Data for this task START

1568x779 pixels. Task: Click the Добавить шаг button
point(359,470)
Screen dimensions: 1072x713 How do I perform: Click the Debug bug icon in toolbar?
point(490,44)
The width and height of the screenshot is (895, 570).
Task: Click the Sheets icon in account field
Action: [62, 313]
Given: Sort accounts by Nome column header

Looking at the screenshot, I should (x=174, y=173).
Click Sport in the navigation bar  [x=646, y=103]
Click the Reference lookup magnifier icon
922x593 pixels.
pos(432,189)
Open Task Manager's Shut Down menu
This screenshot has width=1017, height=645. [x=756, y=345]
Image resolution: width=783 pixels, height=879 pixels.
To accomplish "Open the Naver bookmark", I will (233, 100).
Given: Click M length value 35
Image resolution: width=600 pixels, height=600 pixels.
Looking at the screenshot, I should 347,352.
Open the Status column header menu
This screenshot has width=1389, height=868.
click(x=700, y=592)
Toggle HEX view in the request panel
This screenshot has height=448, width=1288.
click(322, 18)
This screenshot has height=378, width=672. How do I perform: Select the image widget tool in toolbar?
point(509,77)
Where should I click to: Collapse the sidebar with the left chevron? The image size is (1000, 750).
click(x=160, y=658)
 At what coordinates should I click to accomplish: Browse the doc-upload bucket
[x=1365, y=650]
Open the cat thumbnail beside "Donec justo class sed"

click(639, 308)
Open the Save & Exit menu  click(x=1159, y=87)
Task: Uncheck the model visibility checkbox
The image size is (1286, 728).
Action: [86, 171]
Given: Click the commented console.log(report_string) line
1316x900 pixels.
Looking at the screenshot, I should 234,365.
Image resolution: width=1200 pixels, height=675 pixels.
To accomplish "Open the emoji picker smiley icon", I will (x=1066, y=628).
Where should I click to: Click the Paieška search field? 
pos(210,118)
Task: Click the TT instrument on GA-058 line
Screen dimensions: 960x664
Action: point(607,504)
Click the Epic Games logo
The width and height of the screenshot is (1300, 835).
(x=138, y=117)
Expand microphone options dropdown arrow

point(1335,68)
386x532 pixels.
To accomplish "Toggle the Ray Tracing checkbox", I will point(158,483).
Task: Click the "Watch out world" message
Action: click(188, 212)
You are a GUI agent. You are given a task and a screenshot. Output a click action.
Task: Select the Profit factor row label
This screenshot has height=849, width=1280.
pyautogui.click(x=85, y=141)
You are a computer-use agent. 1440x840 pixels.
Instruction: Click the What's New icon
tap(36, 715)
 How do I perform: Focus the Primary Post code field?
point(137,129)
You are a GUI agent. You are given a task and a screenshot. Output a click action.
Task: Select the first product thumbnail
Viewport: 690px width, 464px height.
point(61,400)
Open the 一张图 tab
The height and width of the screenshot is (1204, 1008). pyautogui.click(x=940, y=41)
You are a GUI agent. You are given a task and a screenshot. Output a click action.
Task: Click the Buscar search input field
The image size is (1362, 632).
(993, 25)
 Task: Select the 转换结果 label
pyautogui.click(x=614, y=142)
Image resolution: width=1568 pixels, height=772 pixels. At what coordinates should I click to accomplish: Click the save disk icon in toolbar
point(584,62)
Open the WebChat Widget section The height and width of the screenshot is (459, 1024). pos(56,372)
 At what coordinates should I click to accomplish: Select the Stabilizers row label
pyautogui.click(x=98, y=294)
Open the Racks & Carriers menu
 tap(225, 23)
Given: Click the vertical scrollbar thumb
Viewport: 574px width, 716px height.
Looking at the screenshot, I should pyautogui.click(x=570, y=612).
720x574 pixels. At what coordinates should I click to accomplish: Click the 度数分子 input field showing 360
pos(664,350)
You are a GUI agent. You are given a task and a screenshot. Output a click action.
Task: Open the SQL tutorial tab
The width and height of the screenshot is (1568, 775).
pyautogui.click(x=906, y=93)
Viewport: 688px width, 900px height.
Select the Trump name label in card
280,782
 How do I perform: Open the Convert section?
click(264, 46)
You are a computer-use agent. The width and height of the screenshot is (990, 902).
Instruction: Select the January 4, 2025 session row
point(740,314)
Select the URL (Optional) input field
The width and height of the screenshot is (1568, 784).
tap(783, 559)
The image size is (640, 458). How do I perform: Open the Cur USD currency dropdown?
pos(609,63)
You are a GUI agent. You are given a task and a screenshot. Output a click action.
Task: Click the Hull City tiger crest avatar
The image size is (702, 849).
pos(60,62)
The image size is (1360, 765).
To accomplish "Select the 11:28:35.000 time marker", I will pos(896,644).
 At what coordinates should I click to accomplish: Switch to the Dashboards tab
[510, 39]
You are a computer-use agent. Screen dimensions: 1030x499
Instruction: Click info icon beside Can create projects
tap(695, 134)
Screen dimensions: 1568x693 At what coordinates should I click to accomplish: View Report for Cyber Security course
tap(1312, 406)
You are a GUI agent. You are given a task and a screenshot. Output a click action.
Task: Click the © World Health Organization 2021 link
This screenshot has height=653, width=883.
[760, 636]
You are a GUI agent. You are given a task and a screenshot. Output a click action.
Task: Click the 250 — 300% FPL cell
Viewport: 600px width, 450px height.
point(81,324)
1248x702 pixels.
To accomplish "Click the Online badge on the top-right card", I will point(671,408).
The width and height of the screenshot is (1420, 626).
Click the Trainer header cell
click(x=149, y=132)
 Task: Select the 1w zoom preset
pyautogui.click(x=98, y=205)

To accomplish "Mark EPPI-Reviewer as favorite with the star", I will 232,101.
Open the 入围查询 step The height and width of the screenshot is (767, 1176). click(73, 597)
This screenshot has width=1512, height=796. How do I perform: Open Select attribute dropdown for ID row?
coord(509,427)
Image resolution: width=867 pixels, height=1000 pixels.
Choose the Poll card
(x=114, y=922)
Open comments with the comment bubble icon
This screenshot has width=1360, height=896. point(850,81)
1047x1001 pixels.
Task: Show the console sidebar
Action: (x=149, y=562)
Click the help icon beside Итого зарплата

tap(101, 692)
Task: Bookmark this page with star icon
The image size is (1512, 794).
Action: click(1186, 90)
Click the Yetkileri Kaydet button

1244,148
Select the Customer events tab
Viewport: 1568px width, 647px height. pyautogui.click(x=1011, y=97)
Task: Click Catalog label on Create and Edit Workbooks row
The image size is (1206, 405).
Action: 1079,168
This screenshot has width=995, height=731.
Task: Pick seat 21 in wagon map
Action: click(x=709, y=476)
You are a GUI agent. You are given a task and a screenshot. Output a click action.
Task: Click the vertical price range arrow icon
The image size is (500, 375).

Data for this task END

→ **Task**:
Give back every entry, unchanged in any way.

→ **Solution below**:
1568x779 pixels. Task: Click the Добавить шаг button
point(359,470)
Screen dimensions: 1072x713 How do I perform: Click the Debug bug icon in toolbar?
point(490,44)
The width and height of the screenshot is (895, 570).
Task: Click the Sheets icon in account field
Action: [62, 313]
Given: Sort accounts by Nome column header

Looking at the screenshot, I should (x=174, y=173).
Click Sport in the navigation bar  [x=646, y=103]
Click the Reference lookup magnifier icon
922x593 pixels.
pos(432,189)
Open Task Manager's Shut Down menu
This screenshot has width=1017, height=645. [x=756, y=345]
Image resolution: width=783 pixels, height=879 pixels.
To accomplish "Open the Naver bookmark", I will (233, 100).
Given: Click M length value 35
Image resolution: width=600 pixels, height=600 pixels.
Looking at the screenshot, I should 347,352.
Open the Status column header menu
This screenshot has width=1389, height=868.
click(x=700, y=592)
Toggle HEX view in the request panel
This screenshot has height=448, width=1288.
click(322, 18)
This screenshot has height=378, width=672. How do I perform: Select the image widget tool in toolbar?
point(509,77)
Where should I click to: Collapse the sidebar with the left chevron? The image size is (1000, 750).
click(x=160, y=658)
 At what coordinates should I click to accomplish: Browse the doc-upload bucket
[x=1365, y=650]
Open the cat thumbnail beside "Donec justo class sed"

click(639, 308)
Open the Save & Exit menu  click(x=1159, y=87)
Task: Uncheck the model visibility checkbox
The image size is (1286, 728).
Action: [86, 171]
Given: Click the commented console.log(report_string) line
1316x900 pixels.
Looking at the screenshot, I should 234,365.
Image resolution: width=1200 pixels, height=675 pixels.
To accomplish "Open the emoji picker smiley icon", I will (x=1066, y=628).
Where should I click to: Click the Paieška search field? 
pos(210,118)
Task: Click the TT instrument on GA-058 line
Screen dimensions: 960x664
Action: point(607,504)
Click the Epic Games logo
The width and height of the screenshot is (1300, 835).
(x=138, y=117)
Expand microphone options dropdown arrow

point(1335,68)
386x532 pixels.
To accomplish "Toggle the Ray Tracing checkbox", I will point(158,483).
Task: Click the "Watch out world" message
Action: click(188, 212)
You are a GUI agent. You are given a task and a screenshot. Output a click action.
Task: Select the Profit factor row label
This screenshot has height=849, width=1280.
pyautogui.click(x=85, y=141)
You are a computer-use agent. 1440x840 pixels.
Instruction: Click the What's New icon
tap(36, 715)
 How do I perform: Focus the Primary Post code field?
point(137,129)
You are a GUI agent. You are given a task and a screenshot. Output a click action.
Task: Select the first product thumbnail
Viewport: 690px width, 464px height.
point(61,400)
Open the 一张图 tab
The height and width of the screenshot is (1204, 1008). pyautogui.click(x=940, y=41)
You are a GUI agent. You are given a task and a screenshot. Output a click action.
Task: Click the Buscar search input field
The image size is (1362, 632).
(993, 25)
 Task: Select the 转换结果 label
pyautogui.click(x=614, y=142)
Image resolution: width=1568 pixels, height=772 pixels. At what coordinates should I click to accomplish: Click the save disk icon in toolbar
point(584,62)
Open the WebChat Widget section The height and width of the screenshot is (459, 1024). pos(56,372)
 At what coordinates should I click to accomplish: Select the Stabilizers row label
pyautogui.click(x=98, y=294)
Open the Racks & Carriers menu
 tap(225, 23)
Given: Click the vertical scrollbar thumb
Viewport: 574px width, 716px height.
Looking at the screenshot, I should pyautogui.click(x=570, y=612).
720x574 pixels. At what coordinates should I click to accomplish: Click the 度数分子 input field showing 360
pos(664,350)
You are a GUI agent. You are given a task and a screenshot. Output a click action.
Task: Open the SQL tutorial tab
The width and height of the screenshot is (1568, 775).
pyautogui.click(x=906, y=93)
Viewport: 688px width, 900px height.
Select the Trump name label in card
280,782
 How do I perform: Open the Convert section?
click(264, 46)
You are a computer-use agent. The width and height of the screenshot is (990, 902).
Instruction: Select the January 4, 2025 session row
point(740,314)
Select the URL (Optional) input field
The width and height of the screenshot is (1568, 784).
tap(783, 559)
The image size is (640, 458). How do I perform: Open the Cur USD currency dropdown?
pos(609,63)
You are a GUI agent. You are given a task and a screenshot. Output a click action.
Task: Click the Hull City tiger crest avatar
The image size is (702, 849).
pos(60,62)
The image size is (1360, 765).
To accomplish "Select the 11:28:35.000 time marker", I will pos(896,644).
 At what coordinates should I click to accomplish: Switch to the Dashboards tab
[510, 39]
You are a computer-use agent. Screen dimensions: 1030x499
Instruction: Click info icon beside Can create projects
tap(695, 134)
Screen dimensions: 1568x693 At what coordinates should I click to accomplish: View Report for Cyber Security course
tap(1312, 406)
You are a GUI agent. You are given a task and a screenshot. Output a click action.
Task: Click the © World Health Organization 2021 link
This screenshot has height=653, width=883.
[760, 636]
You are a GUI agent. You are given a task and a screenshot. Output a click action.
Task: Click the 250 — 300% FPL cell
Viewport: 600px width, 450px height.
point(81,324)
1248x702 pixels.
To accomplish "Click the Online badge on the top-right card", I will point(671,408).
The width and height of the screenshot is (1420, 626).
Click the Trainer header cell
click(x=149, y=132)
 Task: Select the 1w zoom preset
pyautogui.click(x=98, y=205)

To accomplish "Mark EPPI-Reviewer as favorite with the star", I will 232,101.
Open the 入围查询 step The height and width of the screenshot is (767, 1176). click(73, 597)
This screenshot has width=1512, height=796. How do I perform: Open Select attribute dropdown for ID row?
coord(509,427)
Image resolution: width=867 pixels, height=1000 pixels.
Choose the Poll card
(x=114, y=922)
Open comments with the comment bubble icon
This screenshot has width=1360, height=896. point(850,81)
1047x1001 pixels.
Task: Show the console sidebar
Action: (x=149, y=562)
Click the help icon beside Итого зарплата

tap(101, 692)
Task: Bookmark this page with star icon
The image size is (1512, 794).
Action: click(1186, 90)
Click the Yetkileri Kaydet button

1244,148
Select the Customer events tab
Viewport: 1568px width, 647px height. pyautogui.click(x=1011, y=97)
Task: Click Catalog label on Create and Edit Workbooks row
The image size is (1206, 405).
Action: 1079,168
This screenshot has width=995, height=731.
Task: Pick seat 21 in wagon map
Action: click(x=709, y=476)
You are a GUI agent. You are given a task and a screenshot. Output a click action.
Task: Click the vertical price range arrow icon
The image size is (500, 375).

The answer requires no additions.